Following the death of George Floyd during his arrest in Minneapolis, and the rise of the Black Lives Matter movement, RSM MOMS Club President Jill Coene organized the photo collage for mothers and kids to show their support.
Mothers and kids from her club chapter held signs declaring an anti-discrimination message:
"We Stand With All Moms And Pledge That Racial Discrimination Will Stop With Our Kids."
It was a natural thing to do, in Coene's opinion. To her, MOMS Club International is all about mothers helping mothers, the acronym reads: "Moms Offering Moms Support."
International MOMS Club, founded by Mary James, has over 20,000 members worldwide. Mothers within individual group chapters make friends and lean on each other when times are hard. They share parenting tips, knowledge, have playdates for their kids, and Moms Night Outs. They organize meal trains and send flowers to those who need them. They're just like millions of mothers across the globe, seeking someone who understands their lives.
Never in the history of MOMS Club has there been a time when mothers needed each other more than now, amid the coronavirus pandemic.
When their televisions filled with stories about George Floyd's death in Minneapolis, and the birth of the Black Lives Matter and anti-racism movement across the nation, Coene and her fellow club members did as mothers do: They answered questions their children had and vowed to help end racism.
The moment-in-time image was shared across the mothers' Facebook pages.
Coene went one step further, and shared it with the International MOMS Club to share on their social media pages. After first being told they would share it everywhere, she was notified that the idea was shot down for being "too political."
The organization spokesperson stated that the collage told Coene "(MOMS Club) members have been racists before now. The MOMS Club has never been a racist organization and never will be. To imply otherwise is not acceptable."

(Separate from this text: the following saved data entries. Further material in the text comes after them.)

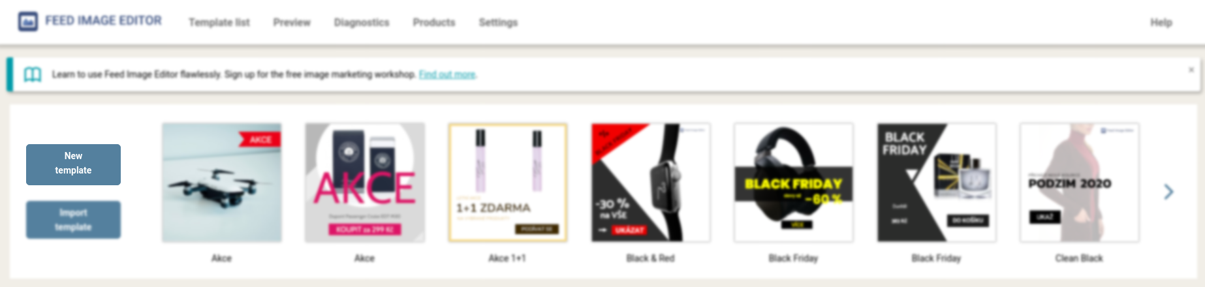
Task: Select the drone Akce template thumbnail
Action: [x=222, y=183]
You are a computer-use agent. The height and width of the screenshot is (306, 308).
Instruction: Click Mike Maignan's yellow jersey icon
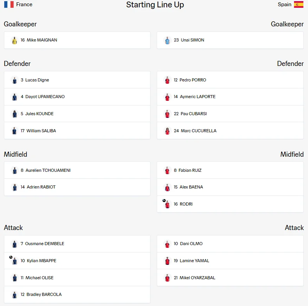[14, 40]
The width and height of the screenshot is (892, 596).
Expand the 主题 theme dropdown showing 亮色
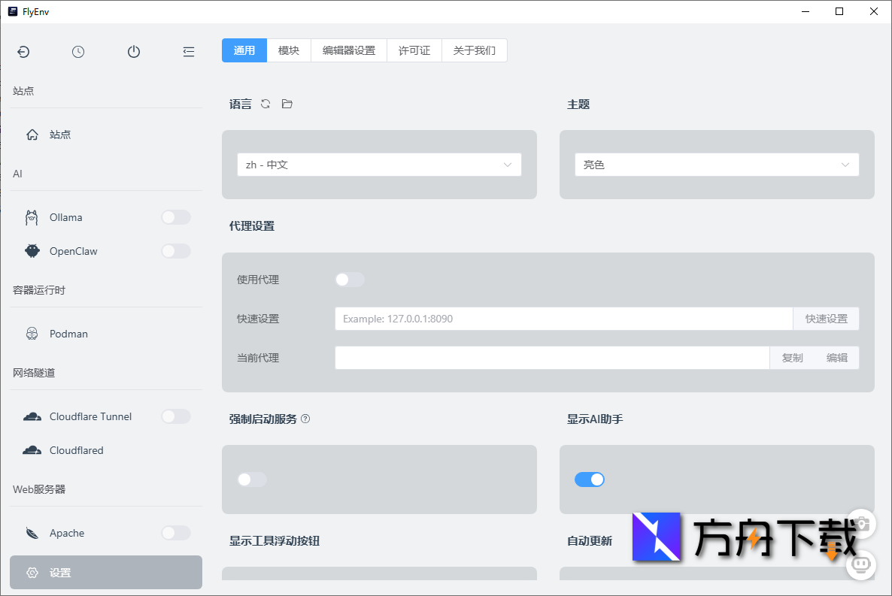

That response from the main office was unconscionable to Coene and to many across the globe.
A mass exodus from MOMS Club has begun. To date, 45 chapters of California's 124 MOMS Club International chapters have disbanded.
According to a report on HuffPost, 200 clubs across the country have "abandoned the mother ship." Now, over 3,000 mothers have joined together to discuss how to move forward, together.
For Coene and her fellow mothers at the Rancho Santa Margarita chapter, disbanding from MOMS Club International is difficult but the right thing to do.
"MOMS Club has been a huge part of our lives," she tells Patch. "My kids have attended playdates on a near weekly basis for the past four years."
According to Coene, her 8-year-old was "shocked" that the club would not post the collage picture, and couldn't understand why they reacted that way.
"When I told her we wouldn't be part of the MOMS Club organization she was sad, but understood why we don't want to associate with them anymore," Coene said. "She was happy when I told her we are going to work on a new group that is supportive to all."
The message has grown far beyond the original denial to post the collage picture.
Mothers across the country, aching for the support of the main group amid the Black Lives Matter movement, have shared their feelings. None more powerful than Tahira Goldson, a former MOMS Club member and Black mother from Bowie Maryland. Goldson is working with Coene and others in a new Facebook group to make legitimate changes going forward.
In an open letter to Mary James, founder of MOMS Club, the heart of Goldson as a woman and a mother, is laid open for all to read. She tells James to "keep her meal trains and her flowers" that MOMS Club is famous for.
In time of trouble, send mothers," she writes. (Read the full letter below).
"Tahira's letter to Mary James was extremely moving, and gave me insight on how this situation is affecting a Black mom, which is something that I will never understand completely," Coene told Patch. "As a white, privileged woman it's so important to listen and learn from moms of color. Tahira's letter was heartbreaking but also empowering and made me remember that when moms come together we can move mountains!"
Coene, Goldson and thousands of others are working to make real changes for the future of their club, and their kids.
"Everything that is happening with MOMS Club right now is very relevant to what's happening in the world," Coene tells Patch. "I have learned so much by listening to and collaborating with members across the US, especially the moms of color. It has made me realize that I can and must do better, and one way is by doing exactly what our original collage states - to end racism with our generation of children."